Is it that if you partion it so that all your crucial data is on say, C:, and all games/music/etc are on F:, and you get a virus, you can safely wipe the hard disk but still retain system files etc? And if there are any major benefits, how would I go about paritioning my hard disk? Thanks dudes
1) If you have a problem with one of the partitions, you can wipe it out and the other partitions are fine instead of having to wipe out the entire disk 2) You can organize your files better 3) You can have more than one OS 4) You can have more than one type of partition (NTFS, FAT32, ...) What I do is I put Windows on C:, Apps on D:, Games on E:, MP3s on F:, G: is a Temp partition on which I put my downloads, files I uncompress, etc. That way, when I reinstall Windows, I only wipe the C: and resintall but I keep all my progress in my games, all my critical files. You can then put those in one partition, do whatever it is you want with the others, and take back your files from that partition, instead of having to burn them all to cds all the time. There's really no disadvantage in using partitions.
Yeah. My main box runs partitions because of how much stuff I have on it.

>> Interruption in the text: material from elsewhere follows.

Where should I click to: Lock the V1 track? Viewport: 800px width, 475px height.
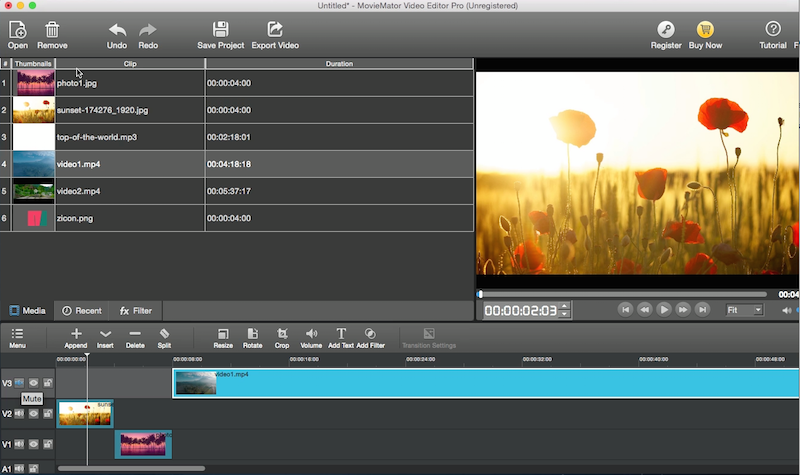[47, 443]
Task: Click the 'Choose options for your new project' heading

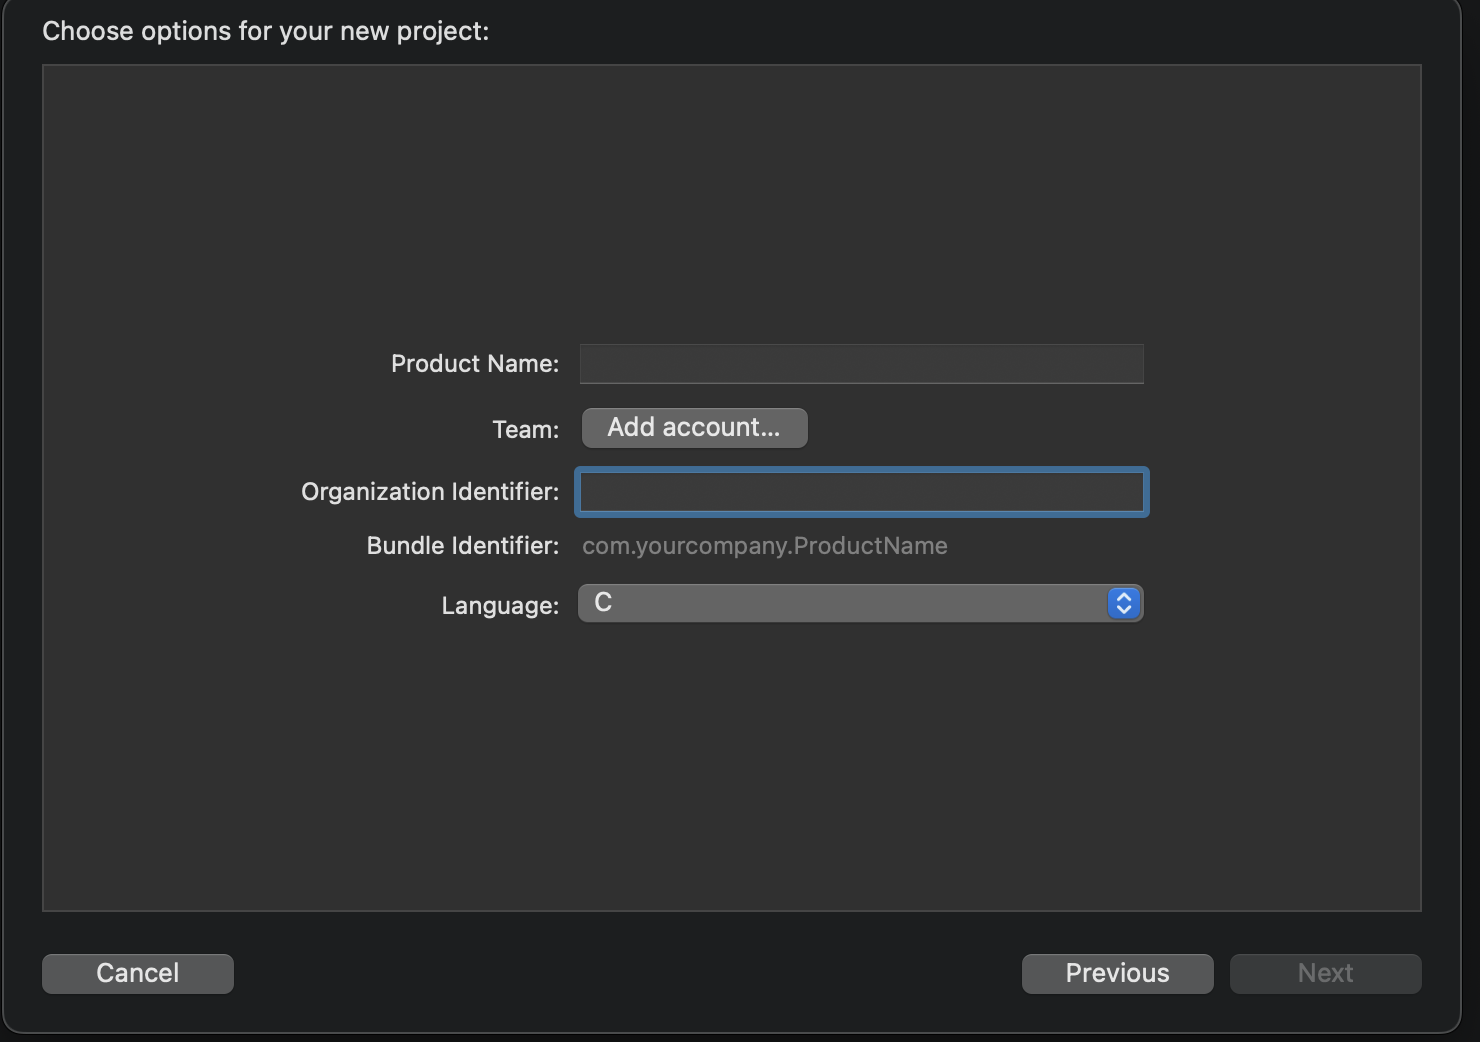Action: pyautogui.click(x=266, y=32)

What I'd do, if you're going to do it, is just wait until you install Windows again. Delete the partition during setup, and make a new one less than the capacity of the drive (say 20000MB), and install XP on it. After the install, go ahead and create new ones under Disk Management in the admin panel.
It is possible with Partition Magic, and probably some other software, but I've never used it, as I don't trust those software, for some reason.
You can do with Partition Magic, you would have to resize another partition to create a new one I think.
Sure. If you haven't allocated all of it, you don't need Partition Magic or other third-party software since Windows XP Disk Management has a way to add/remove partitions too.